Schauspieler und Regisseur Eberhard Fechner © NDR

Eberhard Fechner: Chronist von Abgründen und Alltäglichem

Stand: 05.09.2022 16:22 Uhr

Eberhard Fechner gilt als einer bedeutendsten deutschen Dokumentarfilmer des 20. Jahrhunderts, seine Doku "Der Prozess" über das Verfahren zum KZ Majdanek als Meisterwerk. Am 7. August 1992 starb Fechner in Hamburg.

Als junger Schauspieler debütiert Eberhard Fechner - am 21. Oktober 1926 im schlesischen Liegnitz (heute Legnica) geboren - 1947 in Berlin und spielt danach innerhalb von zehn Jahren mehr als 200 Rollen auf deutschen Theaterbühnen. Neben seiner Theaterarbeit als Schauspieler und Regisseur kommt Fechner auch zunehmend beim Fernsehen zum Einsatz. 1965 wird er zunächst Redaktionsassistent beim NDR. Im selben Jahr engagiert ihn der damalige NDR Fernsehchef Egon Monk als Darsteller für den Film "Ein Tag - Bericht aus einem deutschen Konzentrationslager".

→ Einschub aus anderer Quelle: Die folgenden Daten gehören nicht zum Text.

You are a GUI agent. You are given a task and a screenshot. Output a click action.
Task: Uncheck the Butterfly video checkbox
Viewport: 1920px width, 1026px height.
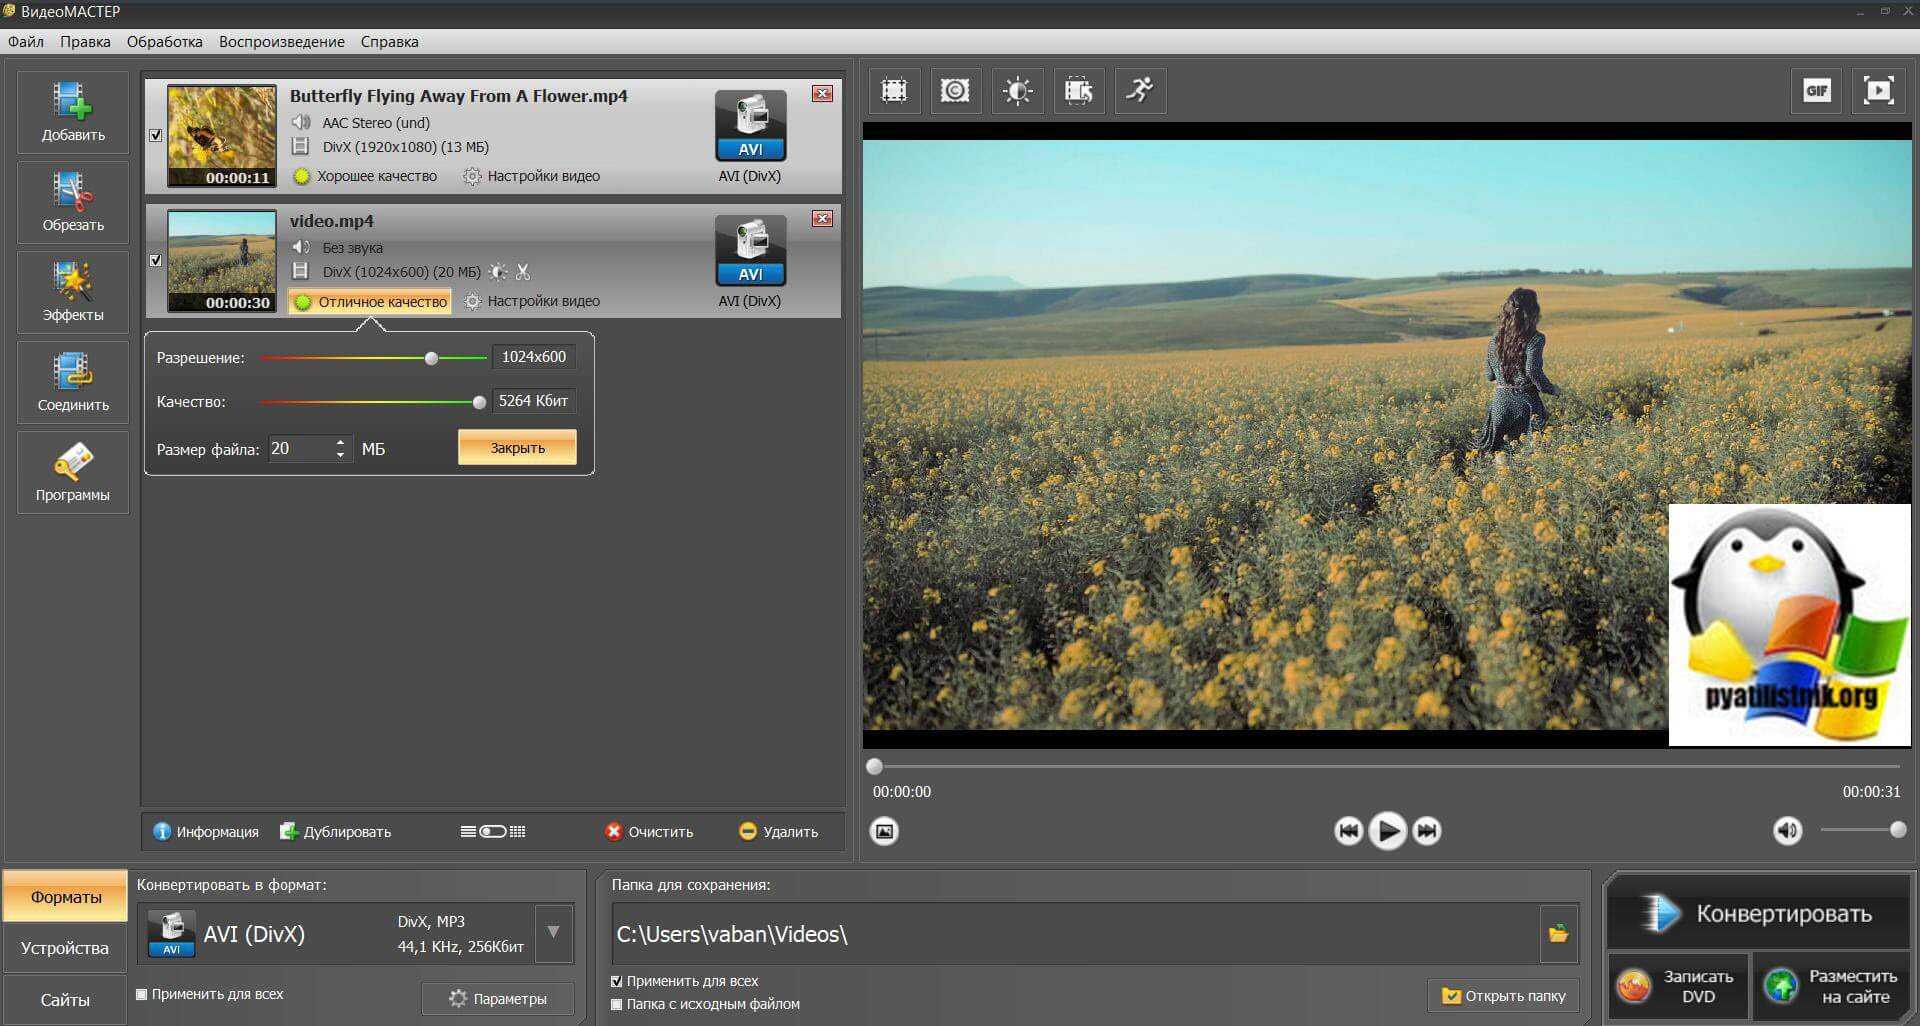[156, 135]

"Nachrede auf Klara Heydebreck": Preisgekröntes Debüt

Klara Heydebreck 1965 im Alter von 59 Jahren, aus: "Nachrede auf Klara Heydebreck". Regie: Eberhard Fechner, NDR 1970 © NDR
Mit "Nachrede auf Klara Heydebreck" versucht Fechner, die Persönlichkeit einer Toten zu rekonstruieren.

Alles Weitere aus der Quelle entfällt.